According to the Weston A. Price Foundation, butter was been the basis of a healthy diet in many traditional communities. Click here if you’d like to read more about that.

If you’ve been tempted by margarine, consider how Joan Gussow, nutritionist and suburban homesteader, characterized this factory food: “I prefer butter to margarine, because I trust cows more than I trust chemists.”

What you will need to make your own butter:

  • Organic, heavy cream from grass-fed cows (best at around 65˚-70˚)
  • Salt, to taste and/or other herbs and seasonings for added flavor
  • Cold water
  • A butter churn (should you happen to have one) or a medium large jar with well-sealing lid (like a Ball jar)
  • A marble or two
  • A wooden spoon


1. Pour cream into jar.  You need some room to shake, so the cream should not fill the jar much beyond half way.

2. Add a marble or two (when make butter you are bursting open the fat globules in the cream, encouraging those globules to stick together and finally rinsing off the left-over liquid.  Adding a marble increases the physical beating on the fat).  Screw the top on tightly.
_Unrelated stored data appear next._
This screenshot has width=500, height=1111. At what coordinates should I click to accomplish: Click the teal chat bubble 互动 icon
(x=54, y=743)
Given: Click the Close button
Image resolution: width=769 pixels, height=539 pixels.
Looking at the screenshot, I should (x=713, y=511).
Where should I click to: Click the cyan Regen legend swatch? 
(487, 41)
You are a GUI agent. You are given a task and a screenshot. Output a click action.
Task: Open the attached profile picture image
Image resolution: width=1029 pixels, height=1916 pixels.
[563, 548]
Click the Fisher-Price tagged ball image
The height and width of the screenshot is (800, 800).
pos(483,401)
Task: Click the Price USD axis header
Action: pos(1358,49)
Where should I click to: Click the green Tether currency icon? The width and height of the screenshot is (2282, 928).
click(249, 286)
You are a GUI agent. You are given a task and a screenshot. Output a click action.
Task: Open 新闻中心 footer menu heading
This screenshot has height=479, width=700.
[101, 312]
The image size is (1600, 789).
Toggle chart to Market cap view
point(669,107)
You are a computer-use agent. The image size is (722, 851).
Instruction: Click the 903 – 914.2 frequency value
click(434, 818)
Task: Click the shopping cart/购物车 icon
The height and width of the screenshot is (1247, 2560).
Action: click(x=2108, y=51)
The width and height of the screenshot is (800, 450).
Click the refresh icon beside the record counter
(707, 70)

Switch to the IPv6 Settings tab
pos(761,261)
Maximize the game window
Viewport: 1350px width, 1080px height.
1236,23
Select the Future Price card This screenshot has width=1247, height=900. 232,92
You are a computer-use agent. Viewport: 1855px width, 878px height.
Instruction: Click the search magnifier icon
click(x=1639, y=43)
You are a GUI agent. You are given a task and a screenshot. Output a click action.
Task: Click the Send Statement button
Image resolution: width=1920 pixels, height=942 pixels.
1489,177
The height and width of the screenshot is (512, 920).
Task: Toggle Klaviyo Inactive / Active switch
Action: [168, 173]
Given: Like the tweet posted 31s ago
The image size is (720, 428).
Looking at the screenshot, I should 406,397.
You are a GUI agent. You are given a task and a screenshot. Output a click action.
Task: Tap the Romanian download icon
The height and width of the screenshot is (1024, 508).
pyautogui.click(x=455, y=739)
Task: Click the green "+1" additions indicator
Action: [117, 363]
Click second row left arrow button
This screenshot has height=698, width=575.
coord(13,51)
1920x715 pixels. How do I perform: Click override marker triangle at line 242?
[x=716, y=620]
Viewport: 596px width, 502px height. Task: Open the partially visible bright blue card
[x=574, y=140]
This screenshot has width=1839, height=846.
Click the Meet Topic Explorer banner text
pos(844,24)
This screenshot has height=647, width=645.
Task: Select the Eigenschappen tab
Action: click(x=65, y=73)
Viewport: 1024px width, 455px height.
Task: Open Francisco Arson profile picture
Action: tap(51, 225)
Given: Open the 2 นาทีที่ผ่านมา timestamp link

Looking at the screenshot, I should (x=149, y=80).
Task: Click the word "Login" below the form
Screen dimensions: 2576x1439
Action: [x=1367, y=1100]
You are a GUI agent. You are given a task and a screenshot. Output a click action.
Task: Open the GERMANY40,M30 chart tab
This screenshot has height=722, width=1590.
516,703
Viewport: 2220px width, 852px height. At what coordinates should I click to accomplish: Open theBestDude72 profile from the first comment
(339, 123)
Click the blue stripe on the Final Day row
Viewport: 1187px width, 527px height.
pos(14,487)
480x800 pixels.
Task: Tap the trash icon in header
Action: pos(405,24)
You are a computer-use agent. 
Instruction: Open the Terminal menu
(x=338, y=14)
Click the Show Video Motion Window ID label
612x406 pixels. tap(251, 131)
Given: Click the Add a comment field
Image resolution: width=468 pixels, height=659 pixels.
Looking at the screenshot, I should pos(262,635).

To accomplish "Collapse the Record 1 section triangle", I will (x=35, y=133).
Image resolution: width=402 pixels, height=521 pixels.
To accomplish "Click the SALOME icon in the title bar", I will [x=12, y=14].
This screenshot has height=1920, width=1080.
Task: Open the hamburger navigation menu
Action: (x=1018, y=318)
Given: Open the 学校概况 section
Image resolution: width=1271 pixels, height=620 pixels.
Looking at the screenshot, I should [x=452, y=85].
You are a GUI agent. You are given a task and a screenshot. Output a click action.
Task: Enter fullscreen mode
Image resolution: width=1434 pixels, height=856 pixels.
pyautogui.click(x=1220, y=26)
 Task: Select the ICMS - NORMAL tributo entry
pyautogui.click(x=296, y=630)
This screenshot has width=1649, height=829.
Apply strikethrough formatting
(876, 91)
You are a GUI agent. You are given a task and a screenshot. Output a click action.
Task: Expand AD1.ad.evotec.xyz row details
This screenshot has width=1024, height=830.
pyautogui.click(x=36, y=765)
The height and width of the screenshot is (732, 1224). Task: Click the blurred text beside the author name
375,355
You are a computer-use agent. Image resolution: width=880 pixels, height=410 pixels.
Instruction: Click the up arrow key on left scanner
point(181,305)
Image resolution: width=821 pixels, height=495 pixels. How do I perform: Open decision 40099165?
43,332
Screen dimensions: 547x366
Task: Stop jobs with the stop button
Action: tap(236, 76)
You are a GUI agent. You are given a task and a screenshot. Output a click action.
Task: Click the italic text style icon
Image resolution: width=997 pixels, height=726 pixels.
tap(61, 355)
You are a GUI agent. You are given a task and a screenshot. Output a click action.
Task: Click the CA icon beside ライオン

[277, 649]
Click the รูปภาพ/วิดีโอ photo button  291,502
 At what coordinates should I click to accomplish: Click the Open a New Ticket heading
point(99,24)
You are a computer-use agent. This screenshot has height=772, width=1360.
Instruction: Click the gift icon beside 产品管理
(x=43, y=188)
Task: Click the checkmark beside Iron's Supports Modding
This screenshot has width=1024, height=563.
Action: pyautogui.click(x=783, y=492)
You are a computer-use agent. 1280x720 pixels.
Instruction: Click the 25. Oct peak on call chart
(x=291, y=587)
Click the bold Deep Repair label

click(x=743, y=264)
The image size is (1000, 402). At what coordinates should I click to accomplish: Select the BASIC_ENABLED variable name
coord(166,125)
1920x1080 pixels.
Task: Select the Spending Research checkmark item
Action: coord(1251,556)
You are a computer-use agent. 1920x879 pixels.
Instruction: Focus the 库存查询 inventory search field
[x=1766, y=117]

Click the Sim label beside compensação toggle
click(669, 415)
3. Shake, shake, shake and then, shake some more. At this stage, my children like to sing, “Shake it, shake it, shake it; Shake it all you can; Shake it like a milkshake, and pass it to a friend.”  If you are doing this with a group of children, have them sit in a circle and fill two or three jars with cream.  Pass the jars around so every one gets plenty of turns without getting tired.

4. Three-quarters of the way there, butter offers a special surprise.  Once you stop hearing the marble knocking around in the jar, you have a jar full of whipped cream. Feel free to stop shaking now.  Add a splash of maple syrup and your berries or pie will have a welcome companion.

5. However, if you can resist the temptation to stop at the whipped cream stage and you shake just a bit more, you’ll notice small chunks begin to form, followed by (after just a little more shaking) a yellow mass surrounded by a whitish liquid.  You’ll hear the marble again and you have butter and buttermilk.

6. Pour the buttermilk into a separate jar.  You can drink it as is, or save it for up to a few days for use in biscuits, pancakes, or salad dressing.

7. Wash the butter, by adding cold water to the butter jar and using a wooden spoon, smear the butter along the sides of the jar through the water.  Pour water off and repeat. You may need to do this 8-10 times before the water runs off clear (or fairly close). Washed butter tastes richer and keeps considerably longer.

8. Add salt to taste as well as any herbs, spices or seasonings you want to use to enhance your freshly made butter.  Today, I added maple syrup and cinnamon to one jar and, salt and chives to another.

9. Should you have a butter mold (to go with your churn), shape butter; otherwise leave it in the shaking jar or transfer into another container and refrigerate. Butter also freezes well.

If you’re not going to bake with your freshly made buttermilk in the next few days, you may want to try Homemade Creme Fraiche or Buttermilk Salad Dressing.  Of course, you can always just drink it straight. If you think you don’t like buttermilk (since you have only tried the store-bought version), make sure you give your homemade batch a taste. It’s an entirely different experience.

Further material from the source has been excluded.